◆ WHAT TO WORK ON:
1. Decide whether each statement below agrees with the MIPS splitter message. Answer yes or no for each, and quote the deciding words from the message.
(a) The author concluded that restricting combine to consecutive insns was feasible.
(b) Register 196 ends up allocated into a GPR.
(c) The fpr-moves regression is described as fallout from the combiner changes.
2. Reproduce the MIPS splitter message from "[committed,PR,rtl-optimization/87761] Improve MIPS" up to and including "(set (reg:DI 197)", switching "register allocation" to "instruction scheduling".
3. Pick up the MIPS splitter message after its last line and continue it.

◆ SOURCE EXCERPT:
------------------------------------------------------------
[committed,PR,rtl-optimization/87761] Improve MIPS splitters to sometimes avoid unnecessary cross-unit register copies

I cry uncle!

So I finally started looking at the fpr-moves regression in this BZ.  No
surprise this is further fallout from the combiner changes.

Going into register allocation we have something like this:

(insn 13 7 14 2 (set (reg:TF 196)
        (reg:TF 44 $f12 [ d ])) "j.c":7:1 376 {*movtf}
     (expr_list:REG_DEAD (reg:TF 44 $f12 [ d ])
        (nil)))
(insn 14 13 10 2 (set (reg:DI 197)
        (reg:DI 6 $6 [ x ])) "j.c":7:1 313 {*movdi_64bit}
     (expr_list:REG_DEAD (reg:DI 6 $6 [ x ])
        (nil)))
(insn 10 14 15 2 (set (mem:TF (reg:DI 197) [1 *x_2(D)+0 S16 A128])
        (reg:TF 196)) "j.c":8:6 376 {*movtf}
     (expr_list:REG_DEAD (reg:DI 197)
        (expr_list:REG_DEAD (reg:TF 196)
            (nil))))

Prior to the combine changes, all of that would have been squashed into
a single nice insn.  One might reasonably ask if combine's avoidance of
hard regs should be loosened for consecutive insns -- combining
consecutive insns isn't going to increase the live range of these hard
regs.  I wandered around combine a bit and decided it wasn't really
feasible to restrict things that way.

So as a starting point, assume the RTL above is what we're going to have
to deal with.

We end up allocating (reg 196) into a GPR.  It's "cheaper".  So
post-reload it looks like:

> (insn 13 7 10 2 (set (reg:TF 2 $2 [196])
>         (reg:TF 44 $f12 [ d ])) "j.c":7:1 376 {*movtf}
>      (nil))
------------------------------------------------------------
◆ DATA ENTRIES:

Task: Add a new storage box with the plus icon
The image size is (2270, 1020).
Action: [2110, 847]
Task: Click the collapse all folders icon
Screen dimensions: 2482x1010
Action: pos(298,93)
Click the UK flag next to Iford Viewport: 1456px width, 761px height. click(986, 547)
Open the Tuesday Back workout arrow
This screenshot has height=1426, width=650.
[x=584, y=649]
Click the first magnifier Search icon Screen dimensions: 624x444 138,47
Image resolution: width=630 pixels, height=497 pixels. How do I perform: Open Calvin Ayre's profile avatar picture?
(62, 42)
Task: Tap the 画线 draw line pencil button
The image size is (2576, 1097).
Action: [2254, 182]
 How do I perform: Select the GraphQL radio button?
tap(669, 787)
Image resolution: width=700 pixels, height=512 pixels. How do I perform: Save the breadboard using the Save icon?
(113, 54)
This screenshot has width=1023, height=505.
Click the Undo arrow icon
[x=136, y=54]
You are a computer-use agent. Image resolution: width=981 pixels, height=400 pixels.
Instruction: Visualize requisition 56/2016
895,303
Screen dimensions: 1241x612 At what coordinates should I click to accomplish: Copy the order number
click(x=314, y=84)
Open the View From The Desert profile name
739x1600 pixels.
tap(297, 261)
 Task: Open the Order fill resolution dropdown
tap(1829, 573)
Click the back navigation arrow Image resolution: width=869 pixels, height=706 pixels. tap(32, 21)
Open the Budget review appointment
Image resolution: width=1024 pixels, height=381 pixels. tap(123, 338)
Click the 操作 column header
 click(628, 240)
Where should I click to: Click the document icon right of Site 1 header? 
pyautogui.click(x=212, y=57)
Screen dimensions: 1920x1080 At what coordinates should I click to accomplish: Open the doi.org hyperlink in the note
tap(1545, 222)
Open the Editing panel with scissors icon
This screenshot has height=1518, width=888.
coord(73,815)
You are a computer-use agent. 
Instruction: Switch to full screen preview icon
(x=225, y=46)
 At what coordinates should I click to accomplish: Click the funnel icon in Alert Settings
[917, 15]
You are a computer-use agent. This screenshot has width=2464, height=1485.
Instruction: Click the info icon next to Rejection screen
------------------------------------------------------------
◆ ANSWERS TO THE EXERCISES:
1.
(a) No: "decided it wasn't really feasible to restrict things that way"
(b) Yes: "We end up allocating (reg 196) into a GPR."
(c) Yes: "this is further fallout from the combiner changes"

2.
[committed,PR,rtl-optimization/87761] Improve MIPS splitters to sometimes avoid unnecessary cross-unit register copies

I cry uncle!

So I finally started looking at the fpr-moves regression in this BZ.  No
surprise this is further fallout from the combiner changes.

Going into instruction scheduling we have something like this:

(insn 13 7 14 2 (set (reg:TF 196)
        (reg:TF 44 $f12 [ d ])) "j.c":7:1 376 {*movtf}
     (expr_list:REG_DEAD (reg:TF 44 $f12 [ d ])
        (nil)))
(insn 14 13 10 2 (set (reg:DI 197)

3.
> (insn 10 13 15 2 (set (mem:TF (reg:DI 6 $6 [197]) [1 *x_2(D)+0 S16 A128])
>         (reg:TF 2 $2 [196])) "j.c":8:6 376 {*movtf}
>      (nil))

The MIPS splitter turns that into this mess:

> (insn 17 7 18 2 (set (reg:DI 2 $2 [196])
>         (unspec:DI [
>                 (reg:TF 44 $f12 [ d ])
>                 (const_int 0 [0])
>             ] UNSPEC_STORE_WORD)) "j.c":7:1 407 {store_wordtf}
>      (nil))
> (insn 18 17 19 2 (set (reg:DI 3 $3 [+8 ])
>         (unspec:DI [
>                 (reg:TF 44 $f12 [ d ])
>                 (const_int 1 [0x1])
>             ] UNSPEC_STORE_WORD)) "j.c":7:1 407 {store_wordtf}
>      (nil))
> (insn 19 18 20 2 (set (mem:DI (reg:DI 6 $6 [197]) [1 *x_2(D)+0 S8 A128])
>         (reg:DI 2 $2 [196])) "j.c":8:6 313 {*movdi_64bit}
>      (nil))
> (insn 20 19 15 2 (set (mem:DI (plus:DI (reg:DI 6 $6 [197])
>                 (const_int 8 [0x8])) [1 *x_2(D)+8 S8 A64])
>         (reg:DI 3 $3 [+8 ])) "j.c":8:6 313 {*movdi_64bit}
>      (nil))

Ugh.  Note the unspecs in the first two insns.  That's going to prevent
regcprop from doing its job with this mess.  I have no idea why we don't
represent this properly in RTL and use UNSPECs instead, but I'm willing
to assume it's for a good reason.

So one thought was to have a pass of regcprop earlier.  That fixes this
MIPS issue nicely *and* simplifies the solution to the fix-r4000
regression!  But regresses x86 in a couple ways.  The x86 regressions
can then be fixed by moving the REE pass to just before the early
regcprop pass.  That's real promising, so I throw it into the tester and
look for fallout.

Example fallout on visium where we have this after reload:

> (insn 2 5 11 2 (set (reg/v:QI 10 r10 [orig:66 a ] [66])
>         (reg:QI 1 r1 [74])) "k.c":7:1 1 {*movqi_insn}
>      (nil))
> (insn 11 2 10 2 (set (reg:QI 9 r9 [71])
>         (plus:QI (reg/v:QI 10 r10 [orig:66 a ] [66])
>             (reg/v:QI 2 r2 [orig:67 b ] [67]))) "k.c":8:10 28 {*addqi3_insn}
>      (nil))
> (insn 10 11 12 2 (set (reg:QI 1 r1 [orig:64 _7+1 ] [64])
>         (const_int 0 [0])) "k.c":8:10 1 {*movqi_insn}
>      (expr_list:REG_EQUAL (const_int 0 [0])
>         (nil)))
> (jump_insn 12 10 30 2 (set (pc)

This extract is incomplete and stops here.